Oh Shari, this sounds like a fun book to have in the kitchen. I used to collect cookbooks, but I'm trying to downsize--this one might tempt me. Patterson's recipe looks might good to me.

I like your "stunt baker" concept, but I have no problems in the kitchen with the exception of sugar/chocolate. I haven't mastered the art of tempering, which is essential in working with chocolate--not Patterson's recipe, but for molded chocolates. I've decided I'd rather let others do that and buy them.

I do make caramels at Christmas, the recipe for which a friend and I had to roll an old lady to get before she died. Of course, the instructions leave a lot to be desired and shows her reluctance to hand over the recipe. Such spite. We only roughed her up a little.

Warren Bull said...

I am more of a consumer than a creator in the kitchen.

Jim Jackson said...

I'm with Warren. If pressed, I can cook sufficiently well to stay alive -- but I honestly have no interest in cooking.

I think a 3-D download of samples would have been an excellent addition to this blog. Just saying....

~ Jim

Shari Randall said...

Hi EB - I think your "I Rolled An Old Lady to Get This Recipe Caramels" would make a great addition to the next MWA cookbook. And now you'll have to share it with us!

Shari Randall said...

Me, too Warren!

And Jim, if we could figure out the technology to do online samples - we'd change the world!

E. B. Davis said...

Nope--not sharing the recipe--someone will have to commit a crime to get it out of me. I might be bribed though! ;>)

Kait said...

Sounds wonderful, but I am too hungry now to write more. I have to get a copy of this cookbook. Thanks for the heads up, and the taste test, Shari.

Gloria Alden said...

I'm with Jim and Warren on this.
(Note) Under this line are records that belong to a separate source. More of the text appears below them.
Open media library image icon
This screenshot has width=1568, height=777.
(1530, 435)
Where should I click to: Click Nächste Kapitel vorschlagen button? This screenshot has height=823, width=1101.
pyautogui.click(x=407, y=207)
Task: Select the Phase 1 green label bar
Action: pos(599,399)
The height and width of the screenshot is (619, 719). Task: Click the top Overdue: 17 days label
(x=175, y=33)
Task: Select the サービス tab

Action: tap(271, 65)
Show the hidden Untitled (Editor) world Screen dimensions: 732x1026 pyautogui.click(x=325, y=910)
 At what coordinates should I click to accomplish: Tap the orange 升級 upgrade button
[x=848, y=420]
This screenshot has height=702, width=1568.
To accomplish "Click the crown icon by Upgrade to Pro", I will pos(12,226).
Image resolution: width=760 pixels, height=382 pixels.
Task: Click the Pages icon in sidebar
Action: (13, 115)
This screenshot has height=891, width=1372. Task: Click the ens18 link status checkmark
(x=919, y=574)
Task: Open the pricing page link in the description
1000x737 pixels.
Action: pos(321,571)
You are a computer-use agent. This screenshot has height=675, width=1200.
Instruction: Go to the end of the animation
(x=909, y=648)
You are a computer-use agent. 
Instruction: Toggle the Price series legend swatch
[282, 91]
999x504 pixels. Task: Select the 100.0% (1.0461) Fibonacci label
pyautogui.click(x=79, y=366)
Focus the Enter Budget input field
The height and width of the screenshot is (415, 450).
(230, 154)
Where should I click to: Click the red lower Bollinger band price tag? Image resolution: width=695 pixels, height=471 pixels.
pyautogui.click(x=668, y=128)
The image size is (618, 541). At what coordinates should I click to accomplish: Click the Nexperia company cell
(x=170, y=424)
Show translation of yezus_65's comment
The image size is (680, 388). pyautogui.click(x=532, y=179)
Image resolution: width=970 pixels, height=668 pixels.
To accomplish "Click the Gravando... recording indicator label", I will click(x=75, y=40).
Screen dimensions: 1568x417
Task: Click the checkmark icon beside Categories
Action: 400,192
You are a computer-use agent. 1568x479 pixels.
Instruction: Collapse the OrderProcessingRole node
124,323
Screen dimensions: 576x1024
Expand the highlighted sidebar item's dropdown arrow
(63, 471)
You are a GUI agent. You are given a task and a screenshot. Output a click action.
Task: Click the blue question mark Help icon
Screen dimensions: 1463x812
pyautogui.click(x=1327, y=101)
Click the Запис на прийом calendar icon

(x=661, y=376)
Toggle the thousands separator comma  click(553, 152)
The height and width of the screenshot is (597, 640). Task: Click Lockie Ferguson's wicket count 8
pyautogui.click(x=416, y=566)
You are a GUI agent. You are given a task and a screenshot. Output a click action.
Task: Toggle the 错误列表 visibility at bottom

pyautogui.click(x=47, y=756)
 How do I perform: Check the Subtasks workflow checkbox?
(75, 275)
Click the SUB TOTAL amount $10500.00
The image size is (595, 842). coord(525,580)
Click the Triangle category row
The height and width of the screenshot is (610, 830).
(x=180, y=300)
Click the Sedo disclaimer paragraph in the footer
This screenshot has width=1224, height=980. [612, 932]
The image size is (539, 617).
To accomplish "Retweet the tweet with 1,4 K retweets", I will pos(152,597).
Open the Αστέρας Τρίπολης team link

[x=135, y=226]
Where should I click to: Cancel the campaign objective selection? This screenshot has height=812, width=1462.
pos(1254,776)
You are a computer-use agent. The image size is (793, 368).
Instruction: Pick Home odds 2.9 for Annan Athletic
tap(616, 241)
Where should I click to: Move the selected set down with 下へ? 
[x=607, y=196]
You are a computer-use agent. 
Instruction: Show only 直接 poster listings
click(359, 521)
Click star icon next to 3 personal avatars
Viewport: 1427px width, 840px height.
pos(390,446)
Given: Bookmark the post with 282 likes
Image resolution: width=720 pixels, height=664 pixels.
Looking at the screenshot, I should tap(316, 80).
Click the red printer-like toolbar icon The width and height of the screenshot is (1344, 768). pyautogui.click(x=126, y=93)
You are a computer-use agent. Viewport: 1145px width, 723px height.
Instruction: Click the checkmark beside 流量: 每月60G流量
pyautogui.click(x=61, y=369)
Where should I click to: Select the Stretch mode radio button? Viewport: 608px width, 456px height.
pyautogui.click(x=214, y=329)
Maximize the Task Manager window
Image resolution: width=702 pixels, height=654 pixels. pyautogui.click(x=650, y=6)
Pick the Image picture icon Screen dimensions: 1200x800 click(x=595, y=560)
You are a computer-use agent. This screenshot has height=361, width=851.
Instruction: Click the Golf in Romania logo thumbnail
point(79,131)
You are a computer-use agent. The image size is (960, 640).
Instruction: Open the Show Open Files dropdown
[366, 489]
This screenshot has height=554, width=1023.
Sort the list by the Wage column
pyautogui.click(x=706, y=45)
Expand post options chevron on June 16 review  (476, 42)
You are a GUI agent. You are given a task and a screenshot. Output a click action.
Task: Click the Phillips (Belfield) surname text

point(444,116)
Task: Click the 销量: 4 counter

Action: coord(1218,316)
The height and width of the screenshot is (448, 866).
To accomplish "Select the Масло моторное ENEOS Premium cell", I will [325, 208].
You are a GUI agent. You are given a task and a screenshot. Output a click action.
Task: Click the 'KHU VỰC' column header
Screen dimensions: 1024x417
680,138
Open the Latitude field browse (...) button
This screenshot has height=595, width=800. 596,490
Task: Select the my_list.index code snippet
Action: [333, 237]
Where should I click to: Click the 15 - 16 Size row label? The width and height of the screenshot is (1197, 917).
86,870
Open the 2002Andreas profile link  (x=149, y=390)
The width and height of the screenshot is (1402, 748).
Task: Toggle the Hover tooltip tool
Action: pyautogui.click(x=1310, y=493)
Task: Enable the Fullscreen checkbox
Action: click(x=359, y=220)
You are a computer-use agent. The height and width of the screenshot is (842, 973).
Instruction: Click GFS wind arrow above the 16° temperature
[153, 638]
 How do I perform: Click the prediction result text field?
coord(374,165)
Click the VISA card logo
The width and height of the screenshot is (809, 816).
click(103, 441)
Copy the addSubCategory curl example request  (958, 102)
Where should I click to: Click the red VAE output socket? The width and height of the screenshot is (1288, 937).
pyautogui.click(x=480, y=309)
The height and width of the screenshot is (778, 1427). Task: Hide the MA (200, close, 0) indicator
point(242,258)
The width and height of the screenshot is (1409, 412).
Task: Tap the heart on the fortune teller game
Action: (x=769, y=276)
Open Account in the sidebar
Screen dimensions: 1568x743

At one time while raising a family, I did a lot of baking. Living alone now except for assorted critters, it doesn't make sense to bake those decadent things and eat them all myself. I do enjoy eating desserts like those. I'm so glad I have a sister and a sister-in-law who do bake like that and have their siblings down often enough so I get to enjoy their culinary labors.

Kara Cerise said...

How fun! The recipe names are so creative. Any dessert with chocolate would have been my first choice too.

I've never seen 2/5s in a recipe either. Intriguing.

Shari Randall said...

Hmmm, how can I bribe EB….

Kait, the cookbook has some really nice looking recipes. I think I'm going to try the lobster risotto next.

Gloria, I am with you! That's why it's such a treat to have my daughter home - she likes to bake so I don't have to.

Kara, I am glad I'm not the only one who thinks 2/5 is kind of weird.

Sarah Henning said...

Oh, I'm soooo hungry now! Great post!

Polly Iyer said...

Looks delish, but where's the recipe? Not fair. :-)

KM Rockwood said...

One question--can we really trust recipes from people who write about killing all the time?

I don' do anywhere near as much baking as I used to, but maybe it's time to make a dark chocolate layer cake with almond buttercream frosting...

Shari Randall said...

Sarah, I wish I could manage those 3D samples

Polly, I thought about that and then I figured if I put in the recipe, I'd have James Patterson's lawyers after me. But you can check out a copy from the library for free ;)

Kathleen, it's always time for chocolate cake!